Graphic Design in the era of Political Woke-ness
Regardless of your Political affiliation, it’s pretty incredible how much art, design and social media have become a part of our culture. Today, I wanted to take a second to recognize how GRAPHIC DESIGN isn’t going anywhere, people!
In the News:
If you’re like me, you probably watched election results come in on television last night. What was most striking about what I saw was the overwhelming amount of infographics on screen, whether it be ‘augmented reality’ graphics to look like large scale projection, oversized touchscreens for newscasters to manipulate or bar graphs and checklists that felt almost like a video game console than actual news reporting.
What I thought of most in all of this was that each of these news casts has a complete design team that is finding the best way to visually represent all of this data coming in in REAL TIME. Woah. 🤯
I found a few articles that talk about the impact and future of design in news media that I thought shed an interesting light on how to visually represent data in broadcast media:
On Social Media:
There’s no doubt that social media has had a profound impact on politics. The New York Times collected data that pretty much says, Instagram is for Democrats and Facebook is for Republicans (a bold statement) but one that I find to be SO FASCINATING… and it kind of makes a lot of sense. What Instagram has created as far as a brand that accepts, encourages and thrives in creativity is so closely tied to what they provide as a platform: a place for visuals to thrive, that it is no coincidence that creatives flock to it.
As a creator myself, I LOVED the hype and the messaging around the midterm elections, and particularly love how creators have taken to the platform to share their words of encouragement, illustrations, calls to action and straight up creativity surrounding this moment in history. Here’s a around up of some of my favorites from yesterday/this last week:
You’d pretty much have to be living under a rock to miss Instagram’s “I Voted” stories sticker. (But if you are under that rock, read Mashabe’s Instagram adds I Voted Sticker to Stories). At it’s peak, this sticker was seeing OVER 1,000 USES PER MINUTE reports Teen Vogue. But beyond being just an embellishment, users could tap the sticker to see their closest polling place on election day.
All stories that used the sticker were added to the “We Voted” Highlight, which was accessible all day yesterday as well. Snapchat got in on the election hype as well, adding snapchat filters with patriotic themes and messaging.
With Actual Stickers:
Print design had its moment too! We also saw a good amount of variance in the design of the “I Voted” sticker that you can pick up at your local polling location. See The Mercury New’s Which “I Voted” Sticker is the Best? Although communicating the same messaging (“I Voted”) the size, shape, colors, fonts and styles varied from sticker to sticker creatinga sense of community in places like New York City, which incorporated subway iconography and it’s own hashtag into their voting sticker #votenyc. Read more: HuffPost’s 'I Voted' Stickers Are The Biggest Celebrity Accessory On Instagram
Lastly, fashion definitely got a piece of the election pie. Since the 2016 presidential election, I have seen a major uptick in the number of graphic tees with inspirational, motivational, and statement making illustrations.

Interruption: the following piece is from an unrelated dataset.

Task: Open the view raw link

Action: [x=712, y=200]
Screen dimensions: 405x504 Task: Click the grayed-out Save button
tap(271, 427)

One of my favorite Graphic Designer/Fashion Designers is Dazey LA. Her graphic tees (and whole online shop) uses artwork that “ties back into (our) mission to empower women.”
What I love most about the blend fo fashion and politics is the opportunity to make a statement with our clothing, but also to create a brand instead of just a business. The Dazey LA brand, (and many others who are doing similar work) speaks to a higher mission of empowering women, through self care, encourging them to use their voice or creating conversation around politically polarizing topics.
It’s no doubt that fashion and self-expression have much-to-do with our current culture. Here are some more interesting articles I found on this topic:
To wrap up all of my thoughts here, I think the purpose of this blog post is simply to take note and appreciate the remarkable effect design, specifically graphic design is having on our current social/political/cultural climate RIGHT NOW. From news, to social, to fashion, and onward, I truly believe we are at a new renaissance for design, where our thoughts, our voices, our aesthetics not only matter, but can make a TANGIBLE DIFFERENCE in our lives and the lives of others.
There is truly enough information here to write an entire dissertation on Graphic Design and Politics, but I won’t go there in this blog! The intention here is to simply acknowledge this point in history and further the conversation about the impact of graphic design.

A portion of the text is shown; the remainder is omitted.